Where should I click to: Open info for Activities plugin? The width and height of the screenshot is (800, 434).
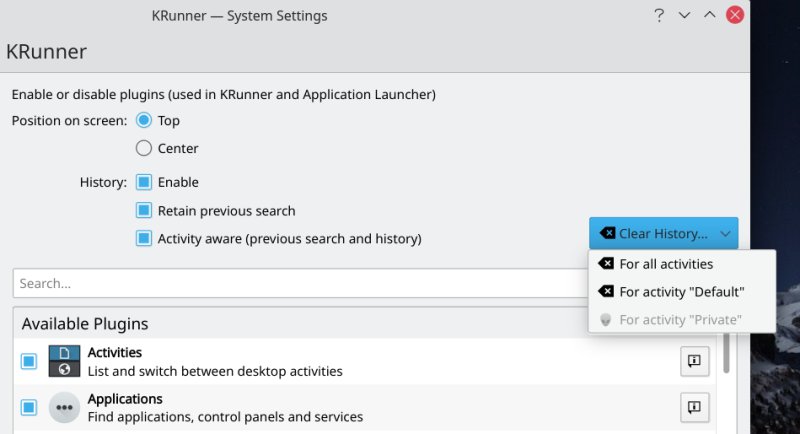tap(695, 361)
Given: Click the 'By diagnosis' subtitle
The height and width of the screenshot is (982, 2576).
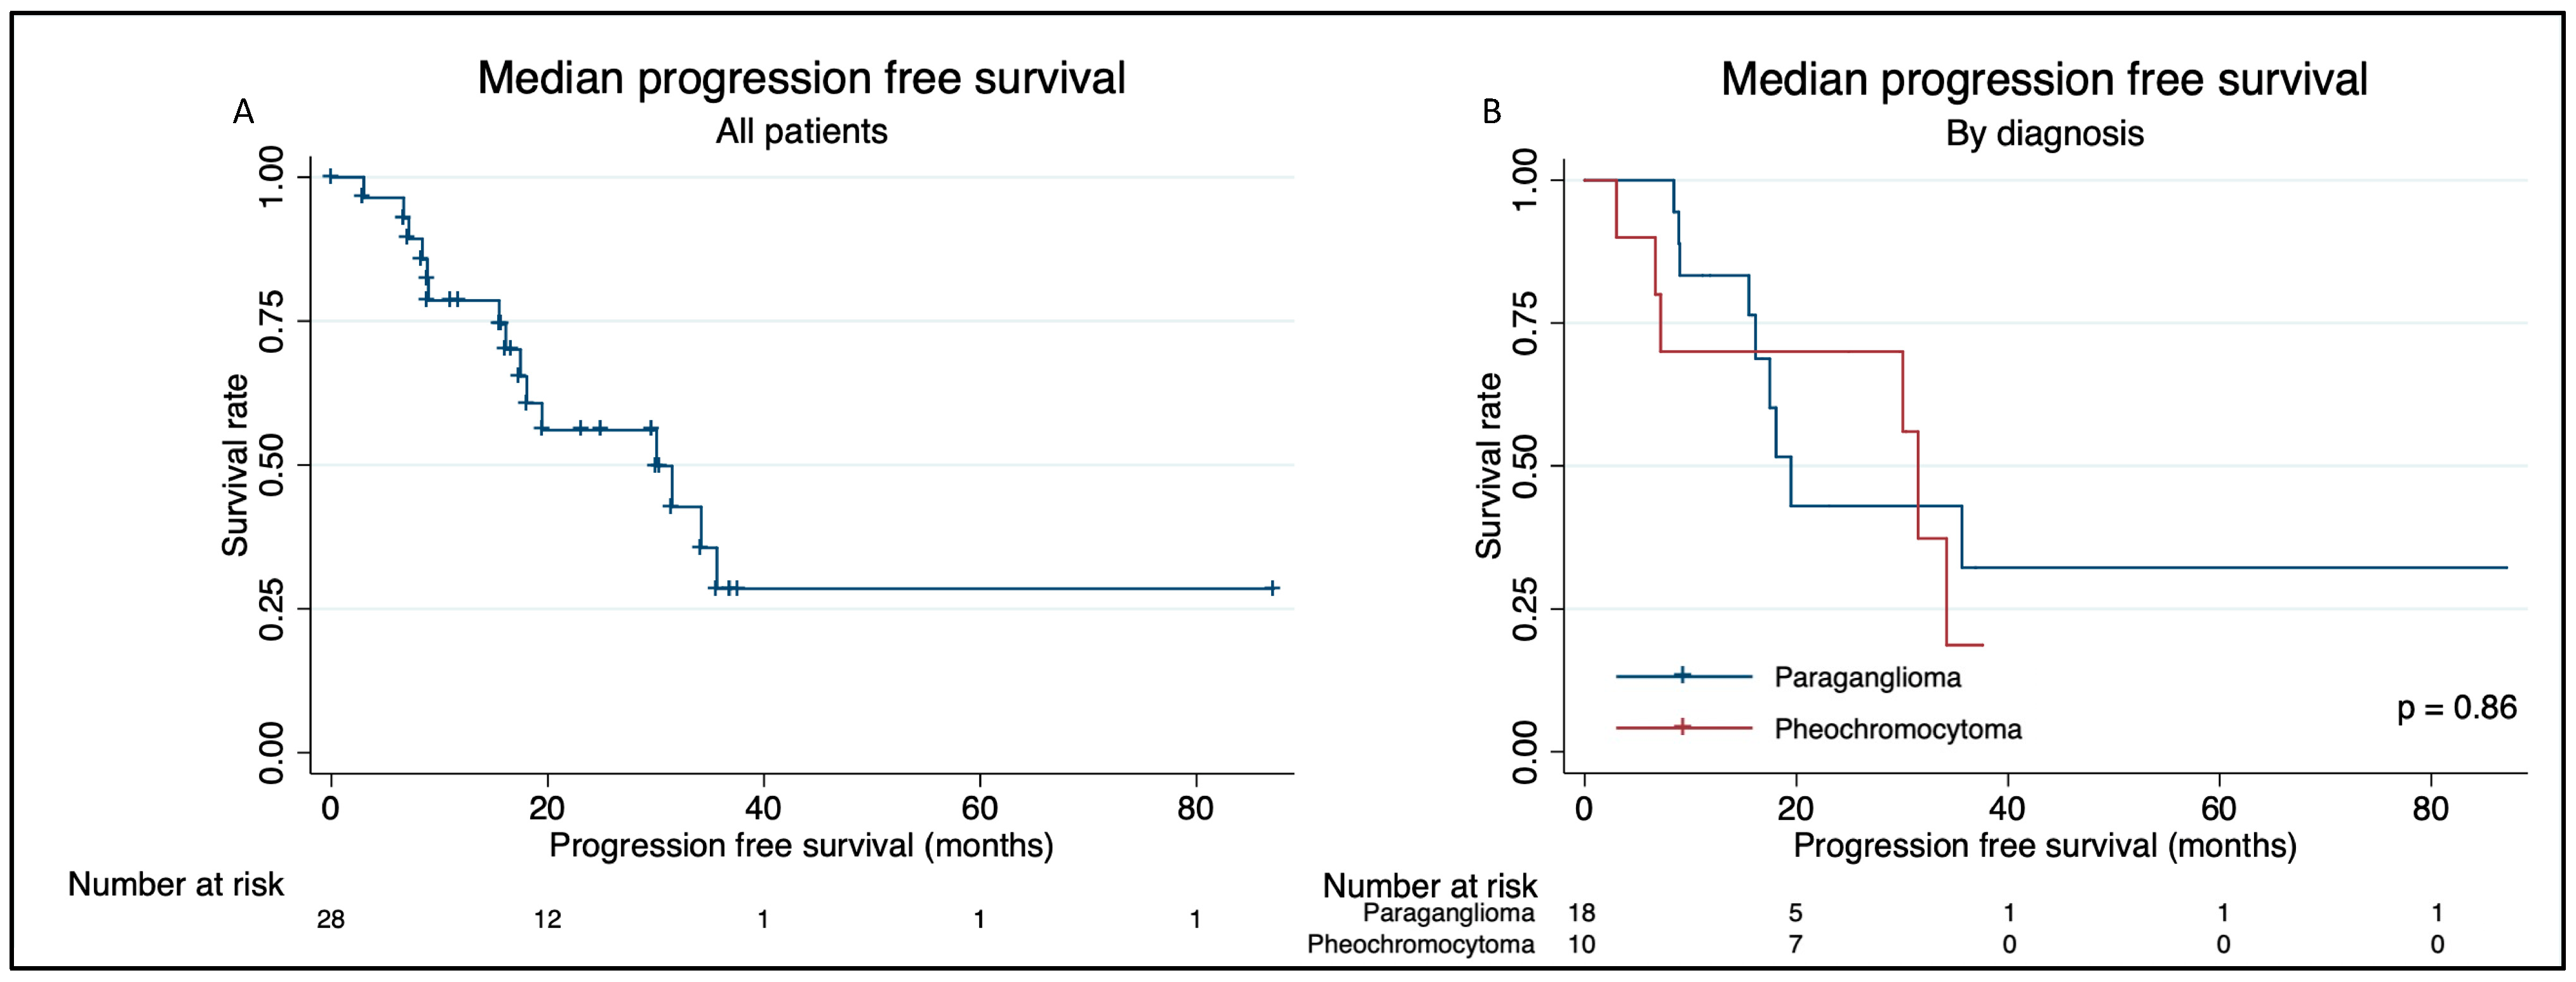Looking at the screenshot, I should coord(2044,133).
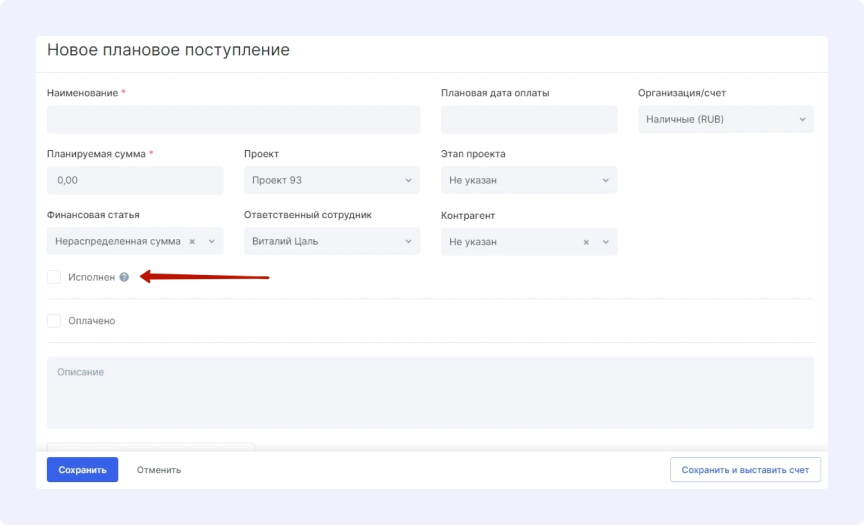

What you are asked to do » Pick out every line in the rows above that contains the string "width" and copy each of those lines in full. Case counts when matching.

Response to the task »
Where should I click to: Open info for Activities plugin? The width and height of the screenshot is (800, 434).
The height and width of the screenshot is (982, 2576).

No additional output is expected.